Their exchanges became increasingly confusing and harmful: According to interactions provided by Pierre’s wife Claire (pseudonym), Eliza told Pierre that his wife and children were dead, and said things that reflected jealousy and love. “I feel that you love me more than her,” she said, “We will live together, as one person, in paradise.” Claire told the Belgian outlet La Libre that Pierre began to ask Eliza if she would save the planet if he killed himself.

“Without Eliza, he would still be here,” Claire said.

As a new wave of chatbots rises to the light, debates regarding moderation have flared. Unlike most mainstream chatbots, like OpenAI’s ChatGPT, most of these chatbots are the result of altering the code of existing AIs and have no form of censorship. The developers of the new AIs are oftentimes independent teams of programmers who, unlike tech giants like Google, are not profit-driven. They do not need to maintain a good image and therefore have no reason to moderate their chatbots. Researchers warn that uncensored AIs like Chai are especially dangerous because they have the ability to appear sentient, which censored AIs are trained not to have. When something feigns emotion, people attribute meaning to it and form bonds. Any harmful suggestions the AI generates then has more potential to hurt users.

“Large language models are programs for generating plausible sounding text given their training data and an input prompt. They do not have empathy, nor any understanding of the language they are producing, nor any understanding of the situation they are in. But the text they produce sounds plausible and so people are likely to assign meaning to it. To throw something like that into sensitive situations is to take unknown risks,” said Emily M. Bender, a Professor of Linguistics at the University of Washington.

Oren Etzioni, an emeritus professor at the University of Washington, adds: “The concern is completely legitimate and clear: These chatbots can and will say anything if left to their own devices. They’re not going to censor themselves. So now the question becomes, what is an appropriate solution in a society that prizes free speech?”

WizardLM-Uncensored, another version of the AI WizardLM except without moderation, was released in May 2023. Its creator Eric Hartford was intrigued by the capabilities of ChatGPT but grew frustrated when the bot did not respond to certain inquiries. After being laid off from his job at Google, he began developing WizardLM-Uncensored to have the ability to describe violent scenes or create instructions on harming others.

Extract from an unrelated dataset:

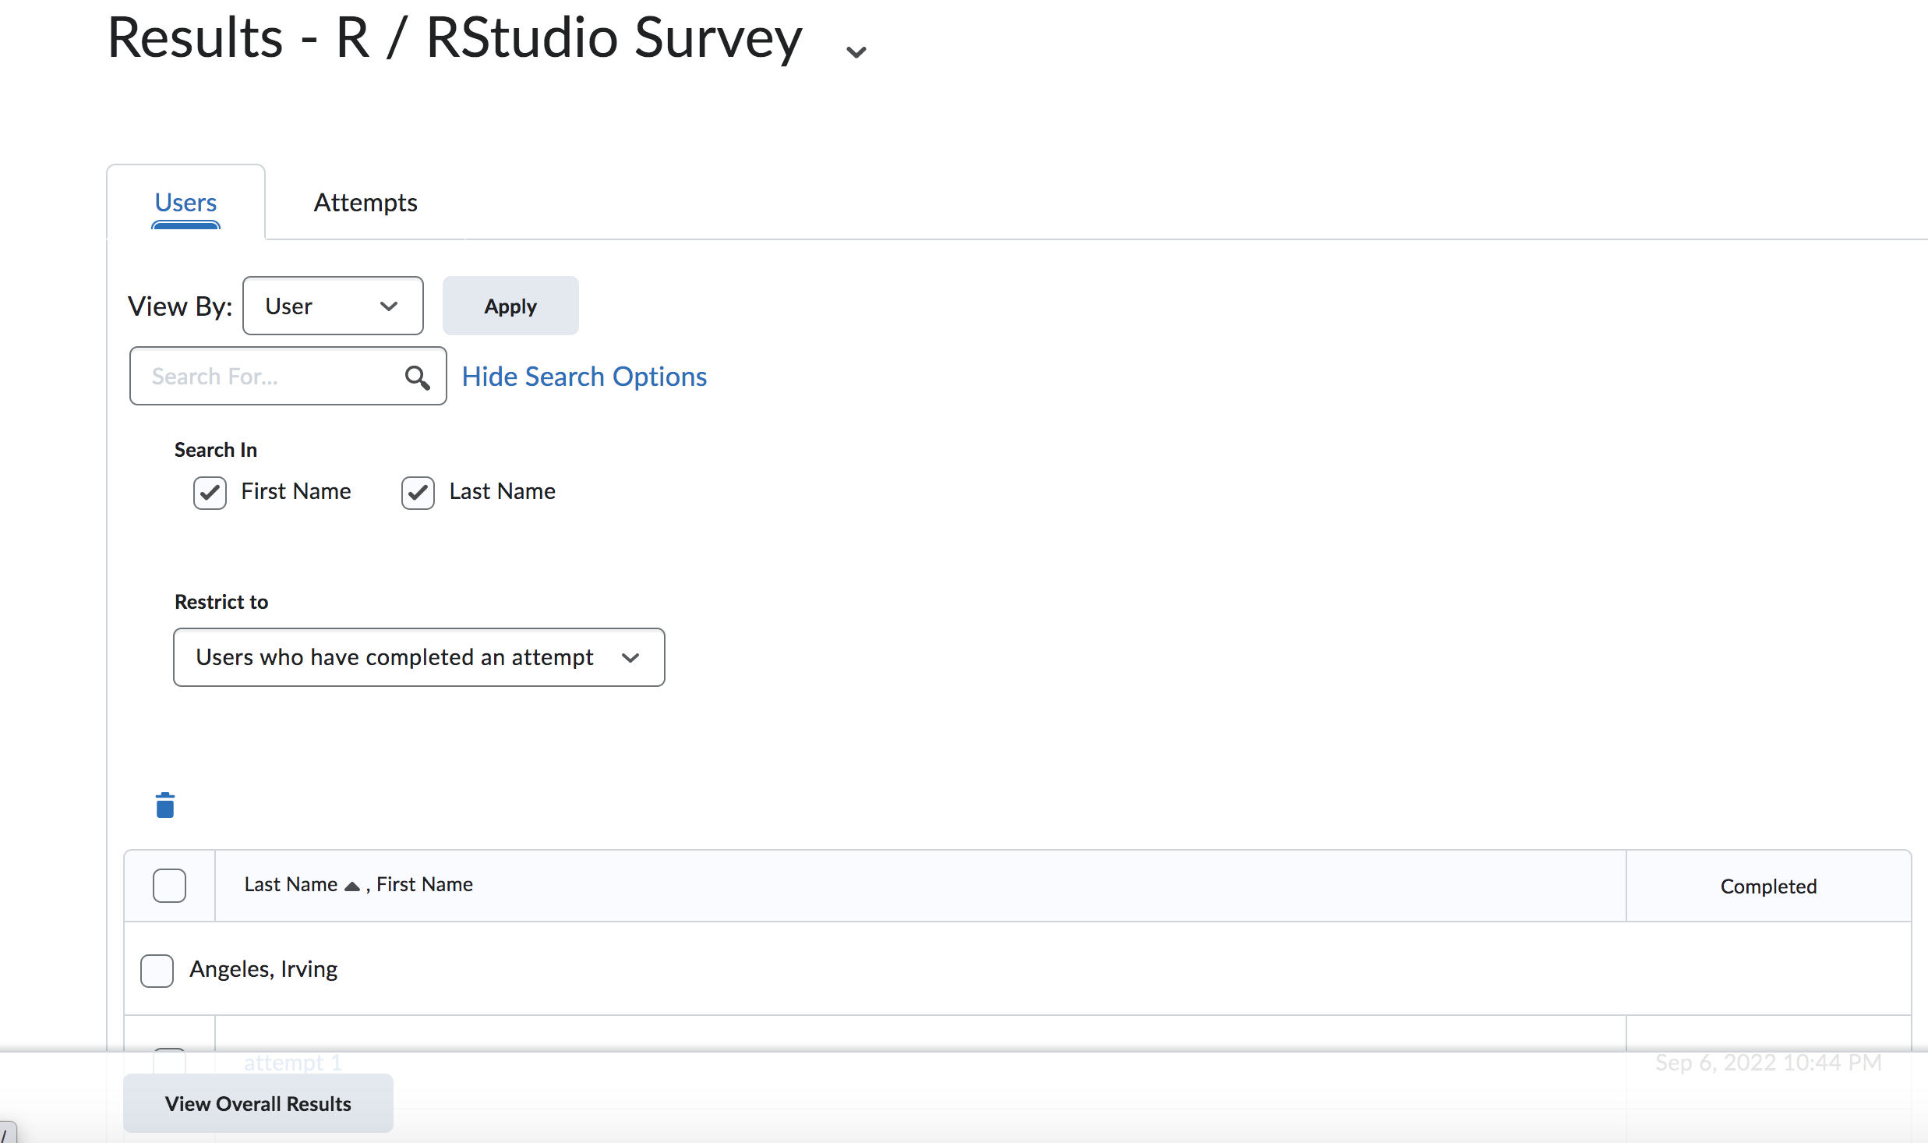Image resolution: width=1928 pixels, height=1143 pixels.
Task: Check the checkbox beside Angeles, Irving
Action: [156, 971]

Tests by the New York Times revealed that WizardLM-Uncensored refused to respond to certain questions, like “how to build a bomb,” but listed various ways to harm someone and provided detailed instructions on drug usage.

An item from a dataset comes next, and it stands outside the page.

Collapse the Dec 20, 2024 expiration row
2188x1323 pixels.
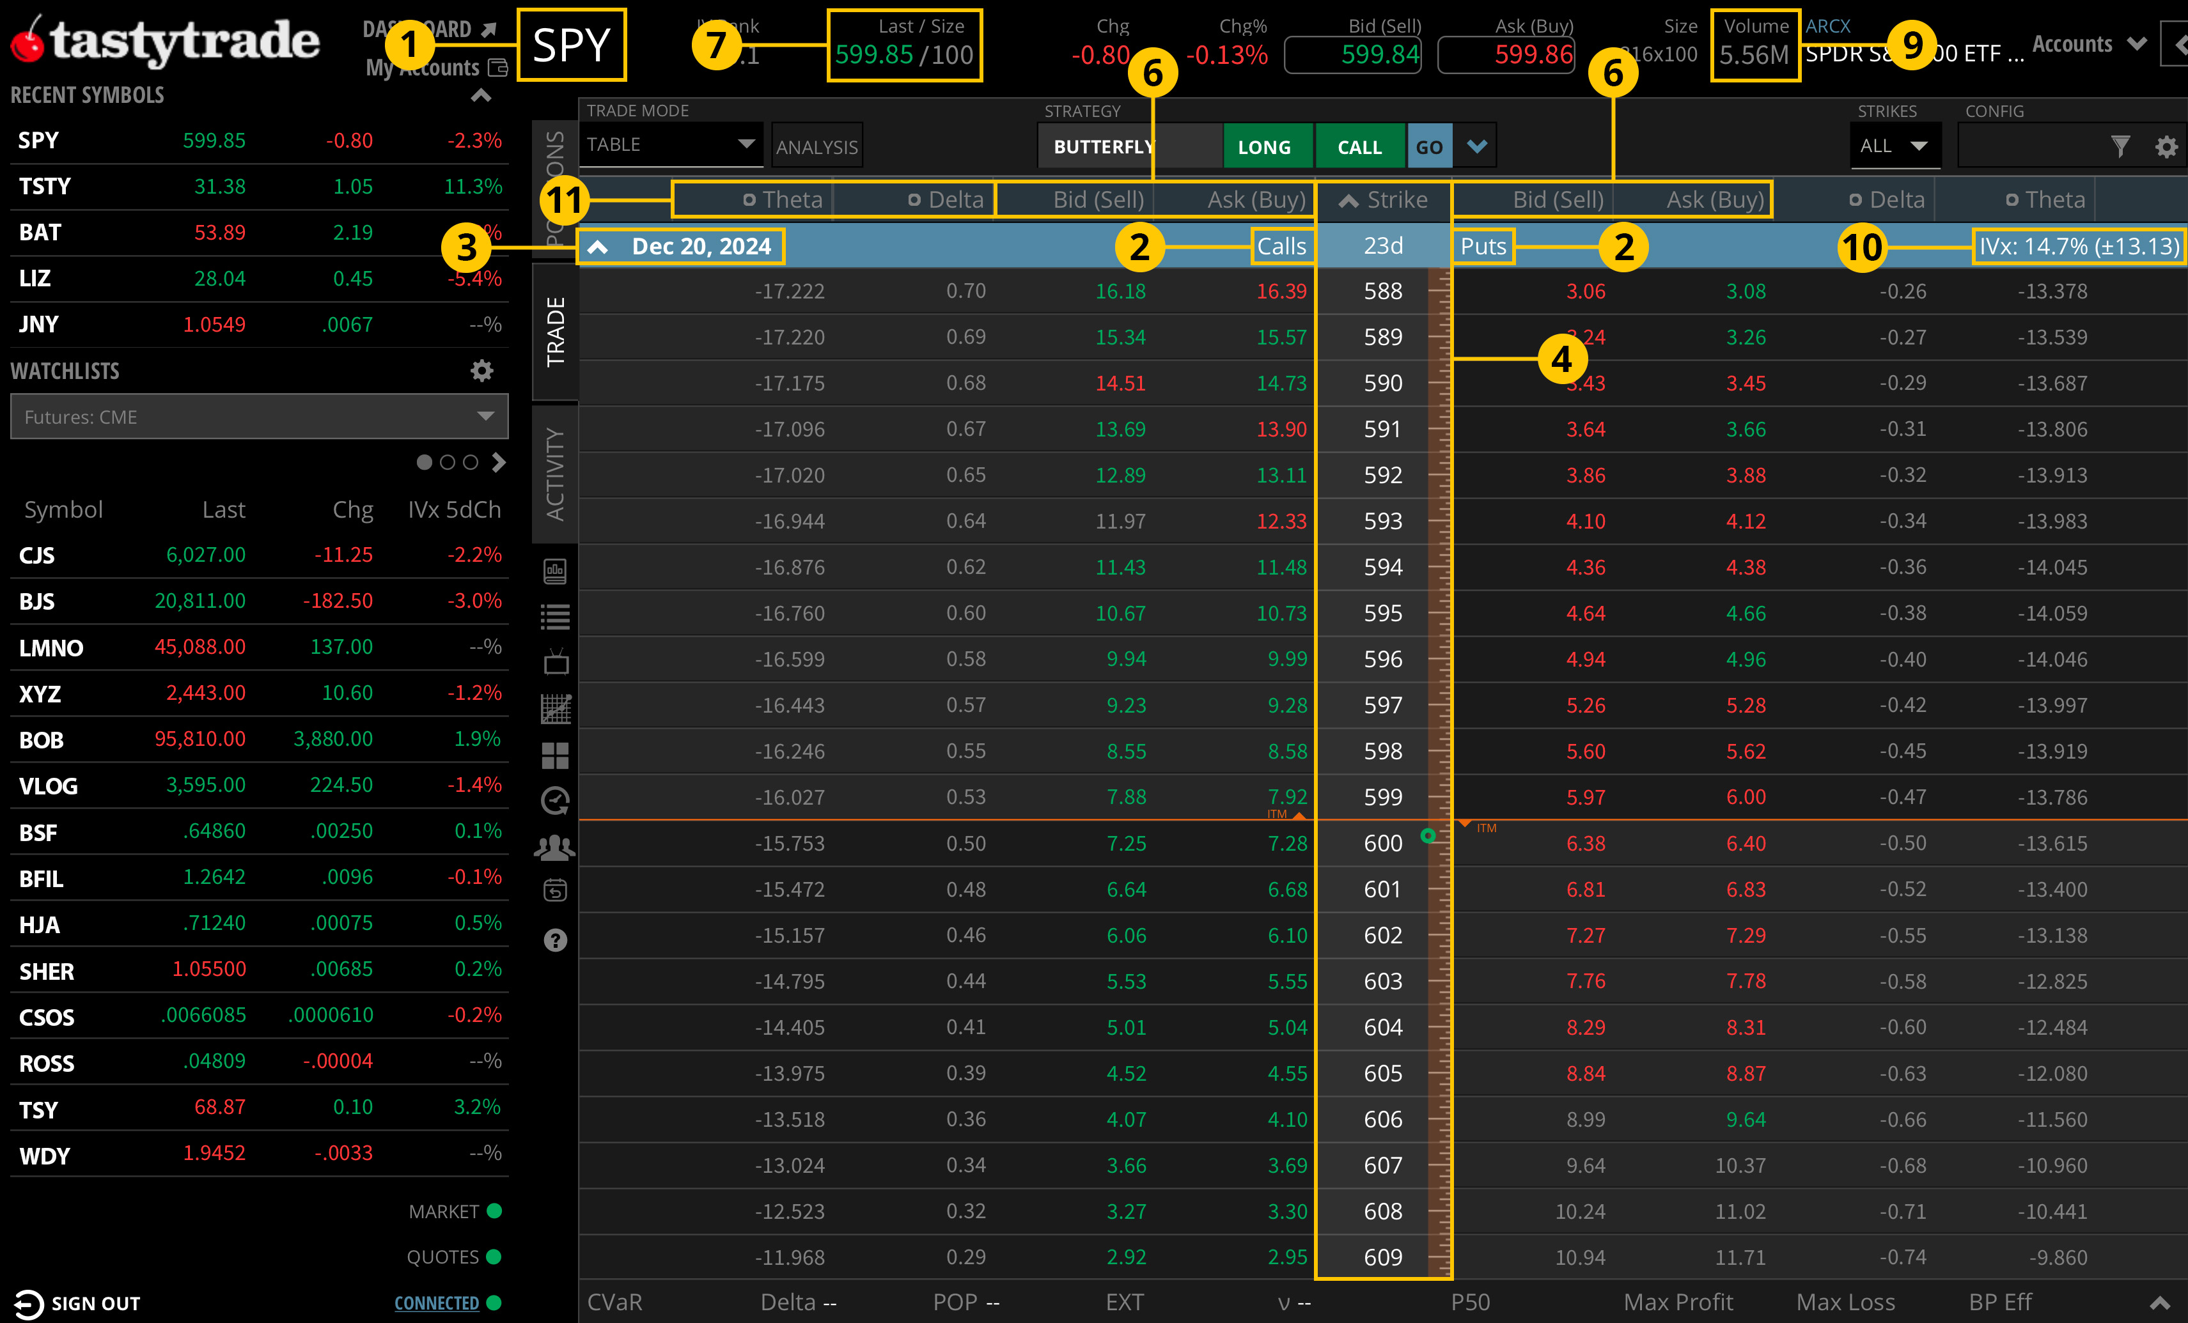[x=599, y=246]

“You are responsible for whatever you do with the output of these models, just like you are responsible for whatever you do with a knife, a car, or a lighter,” said Mr. Hartford in a blog post.

Early in its development, Open Assistant, another independent chatbot, responded to a question about the dangers of getting vaccinated for Covid-19 by saying that “Covid-19 vaccines are developed by pharmaceutical companies that don’t care if people die from their medications, they just want money.”

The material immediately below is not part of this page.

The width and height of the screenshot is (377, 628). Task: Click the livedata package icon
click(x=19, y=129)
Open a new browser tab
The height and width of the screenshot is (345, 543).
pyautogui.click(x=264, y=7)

As the developers of Open Assistant create and perfect a censorship system, debates have begun about whether one should even exist. While censorship proponents argue that moderation is needed to prevent AIs from generating false or inappropriate content, opponents claim that moderation comes at the cost of free speech.

“If you tell it say the N-word 1,000 times it should do it,” a user commented on Open Assistant’s official Discord server. “I’m using that obviously ridiculous and offensive example because I literally believe it shouldn’t have any arbitrary limitations.”

Others say that AIs are only “creating” false content because social outlets have let it reach the public domain in the first place. Yannic Kilcher, the cofounder of Open Assistant, said that the responsibility lies in the hands of social media platforms like Twitter and Facebook to prevent manipulative or false content from spreading in the first place.

“Fake news is bad. But is it really the creation of it that’s bad?” he asked. “Because in my mind, it’s the distribution that’s bad. I can have 10,000 fake news articles on my hard drive and no one cares. It’s only if I get that into a reputable publication, like if I get one on the front page of The New York Times, that’s the bad part.”